#### Stored data:
»»
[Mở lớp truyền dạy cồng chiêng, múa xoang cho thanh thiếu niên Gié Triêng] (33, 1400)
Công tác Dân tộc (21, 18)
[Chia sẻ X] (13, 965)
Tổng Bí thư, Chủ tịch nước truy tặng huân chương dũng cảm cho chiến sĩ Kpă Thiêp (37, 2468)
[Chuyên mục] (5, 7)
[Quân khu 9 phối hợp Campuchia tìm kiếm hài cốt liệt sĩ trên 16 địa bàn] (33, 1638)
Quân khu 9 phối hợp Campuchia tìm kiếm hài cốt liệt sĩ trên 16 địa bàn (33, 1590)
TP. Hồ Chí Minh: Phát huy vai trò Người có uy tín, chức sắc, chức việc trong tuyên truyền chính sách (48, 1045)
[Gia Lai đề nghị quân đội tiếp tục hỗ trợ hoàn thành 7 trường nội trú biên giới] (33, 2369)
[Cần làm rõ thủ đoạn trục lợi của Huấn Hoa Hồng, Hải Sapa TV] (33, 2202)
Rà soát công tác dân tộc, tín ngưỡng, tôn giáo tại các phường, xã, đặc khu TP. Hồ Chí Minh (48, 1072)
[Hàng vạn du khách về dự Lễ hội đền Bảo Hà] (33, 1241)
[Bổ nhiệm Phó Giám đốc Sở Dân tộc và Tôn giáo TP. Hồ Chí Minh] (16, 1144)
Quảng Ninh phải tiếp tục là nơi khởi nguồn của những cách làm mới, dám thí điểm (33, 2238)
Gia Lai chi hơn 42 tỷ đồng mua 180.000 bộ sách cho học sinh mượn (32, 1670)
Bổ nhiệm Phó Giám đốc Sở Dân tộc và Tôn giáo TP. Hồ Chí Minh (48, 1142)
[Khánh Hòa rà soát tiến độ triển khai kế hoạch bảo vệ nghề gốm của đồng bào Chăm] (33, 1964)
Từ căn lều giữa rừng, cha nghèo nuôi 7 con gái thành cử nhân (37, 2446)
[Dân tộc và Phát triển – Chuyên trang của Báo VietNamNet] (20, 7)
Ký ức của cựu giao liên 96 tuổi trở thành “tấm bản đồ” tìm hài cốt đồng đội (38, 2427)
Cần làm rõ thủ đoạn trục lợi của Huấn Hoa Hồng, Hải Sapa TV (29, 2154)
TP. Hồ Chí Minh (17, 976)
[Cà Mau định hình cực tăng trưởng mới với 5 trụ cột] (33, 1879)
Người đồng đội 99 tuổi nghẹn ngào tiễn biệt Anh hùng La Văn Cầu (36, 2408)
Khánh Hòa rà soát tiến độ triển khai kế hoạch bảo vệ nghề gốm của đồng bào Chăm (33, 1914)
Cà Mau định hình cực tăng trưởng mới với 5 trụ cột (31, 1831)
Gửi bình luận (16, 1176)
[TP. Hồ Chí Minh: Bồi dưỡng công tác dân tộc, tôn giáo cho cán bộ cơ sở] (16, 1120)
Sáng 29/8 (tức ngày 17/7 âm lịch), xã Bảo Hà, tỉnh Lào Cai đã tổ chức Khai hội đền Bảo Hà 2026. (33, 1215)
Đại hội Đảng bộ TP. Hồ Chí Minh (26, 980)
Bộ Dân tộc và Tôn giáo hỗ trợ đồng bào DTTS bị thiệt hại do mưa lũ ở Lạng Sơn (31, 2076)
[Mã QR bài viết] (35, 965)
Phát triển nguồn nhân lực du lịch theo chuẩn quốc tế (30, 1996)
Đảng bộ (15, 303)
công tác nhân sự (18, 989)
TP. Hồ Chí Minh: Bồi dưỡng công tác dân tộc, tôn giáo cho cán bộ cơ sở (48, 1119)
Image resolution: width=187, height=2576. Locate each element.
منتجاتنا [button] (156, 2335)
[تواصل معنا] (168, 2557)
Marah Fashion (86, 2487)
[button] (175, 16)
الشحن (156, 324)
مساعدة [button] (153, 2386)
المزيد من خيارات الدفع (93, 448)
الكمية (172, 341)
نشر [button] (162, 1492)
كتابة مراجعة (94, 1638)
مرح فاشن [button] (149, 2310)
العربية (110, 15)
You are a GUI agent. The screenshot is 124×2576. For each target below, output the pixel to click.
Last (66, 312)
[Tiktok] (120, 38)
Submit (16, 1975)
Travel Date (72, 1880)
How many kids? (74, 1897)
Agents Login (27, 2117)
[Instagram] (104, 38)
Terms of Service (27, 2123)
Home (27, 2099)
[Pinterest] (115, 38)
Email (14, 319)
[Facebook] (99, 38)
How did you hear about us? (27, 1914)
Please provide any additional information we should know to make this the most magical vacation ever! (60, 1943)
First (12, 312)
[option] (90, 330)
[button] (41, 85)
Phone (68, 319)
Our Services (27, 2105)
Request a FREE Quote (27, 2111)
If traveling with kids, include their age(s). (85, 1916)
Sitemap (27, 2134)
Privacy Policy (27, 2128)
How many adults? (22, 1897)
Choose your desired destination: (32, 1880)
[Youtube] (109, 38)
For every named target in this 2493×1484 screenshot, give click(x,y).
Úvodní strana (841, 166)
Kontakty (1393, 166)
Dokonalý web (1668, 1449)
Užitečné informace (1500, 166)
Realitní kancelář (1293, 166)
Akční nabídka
««
#### Your assignment:
Give back, word for word, only the lines above from the line holding "Ký ức của cựu" to the line holding "cột (31, 1831)", both included.

#### Exercise answer:
Ký ức của cựu giao liên 96 tuổi trở thành “tấm bản đồ” tìm hài cốt đồng đội (38, 2427)
Cần làm rõ thủ đoạn trục lợi của Huấn Hoa Hồng, Hải Sapa TV (29, 2154)
TP. Hồ Chí Minh (17, 976)
[Cà Mau định hình cực tăng trưởng mới với 5 trụ cột] (33, 1879)
Người đồng đội 99 tuổi nghẹn ngào tiễn biệt Anh hùng La Văn Cầu (36, 2408)
Khánh Hòa rà soát tiến độ triển khai kế hoạch bảo vệ nghề gốm của đồng bào Chăm (33, 1914)
Cà Mau định hình cực tăng trưởng mới với 5 trụ cột (31, 1831)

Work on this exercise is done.